Craft Fair Tips

StallSummerMarket2014

Craft Fair season is coming up so I thought I’d dedicate a post to my own little craft fair tips having spent years running fairs (since 2009) partaking in fairs and visiting them too! I definitely do not have all the secrets and I can’t tell you how to sell out of your stock every time but my few pennies -worth may be useful.

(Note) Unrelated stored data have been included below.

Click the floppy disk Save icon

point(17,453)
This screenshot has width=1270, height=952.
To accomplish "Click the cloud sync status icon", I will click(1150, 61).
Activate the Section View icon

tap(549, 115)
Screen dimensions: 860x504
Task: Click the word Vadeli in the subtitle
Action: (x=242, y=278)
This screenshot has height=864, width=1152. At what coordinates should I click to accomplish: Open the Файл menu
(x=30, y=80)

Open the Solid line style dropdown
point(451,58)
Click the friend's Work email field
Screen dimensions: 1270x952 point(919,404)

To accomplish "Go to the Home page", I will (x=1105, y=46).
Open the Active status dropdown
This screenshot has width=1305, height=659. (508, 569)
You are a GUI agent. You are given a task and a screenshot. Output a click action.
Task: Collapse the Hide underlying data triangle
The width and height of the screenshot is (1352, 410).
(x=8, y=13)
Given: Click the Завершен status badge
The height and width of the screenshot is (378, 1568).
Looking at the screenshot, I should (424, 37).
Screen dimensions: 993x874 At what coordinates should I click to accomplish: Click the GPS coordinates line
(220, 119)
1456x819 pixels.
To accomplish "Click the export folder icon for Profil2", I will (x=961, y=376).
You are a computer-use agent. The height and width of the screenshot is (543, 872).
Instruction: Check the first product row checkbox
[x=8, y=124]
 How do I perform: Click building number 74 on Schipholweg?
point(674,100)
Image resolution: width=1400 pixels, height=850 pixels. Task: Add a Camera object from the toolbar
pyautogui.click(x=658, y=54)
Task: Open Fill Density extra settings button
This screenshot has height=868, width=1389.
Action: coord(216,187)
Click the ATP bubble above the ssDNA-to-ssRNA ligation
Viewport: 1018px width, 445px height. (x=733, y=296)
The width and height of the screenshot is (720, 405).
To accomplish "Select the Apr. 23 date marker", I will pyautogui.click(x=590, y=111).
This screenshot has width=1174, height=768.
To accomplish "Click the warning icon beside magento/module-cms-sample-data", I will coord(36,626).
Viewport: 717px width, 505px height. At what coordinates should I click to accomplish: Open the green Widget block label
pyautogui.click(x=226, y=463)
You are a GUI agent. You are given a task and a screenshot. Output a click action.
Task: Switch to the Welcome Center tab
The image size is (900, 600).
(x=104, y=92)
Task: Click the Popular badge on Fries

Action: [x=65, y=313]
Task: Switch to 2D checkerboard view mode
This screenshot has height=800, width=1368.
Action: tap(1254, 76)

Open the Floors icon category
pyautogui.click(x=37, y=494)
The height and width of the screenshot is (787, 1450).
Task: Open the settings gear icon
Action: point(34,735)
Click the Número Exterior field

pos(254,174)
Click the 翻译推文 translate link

Do Your Research – One of the first fairs I ever did was a craft market as part of a Father’s Day event at my local food hall. They sell local produce, have a garden centre and at the time a small cafe. It’s expanded a lot since then but you get the idea. There were a few things that worked against me selling my wares at this event. Firstly I was surrounded by crafts people who made terracotta plant labels, handmade quilts and wood turners, the visitors didn’t seem to “get” my work because it didn’t fit with the usual idea of “crafts”. Also, because the market was part of another event where all the attractions were free, people were less keen to take their wallets out. They didn’t come to the event with the intention of spending money.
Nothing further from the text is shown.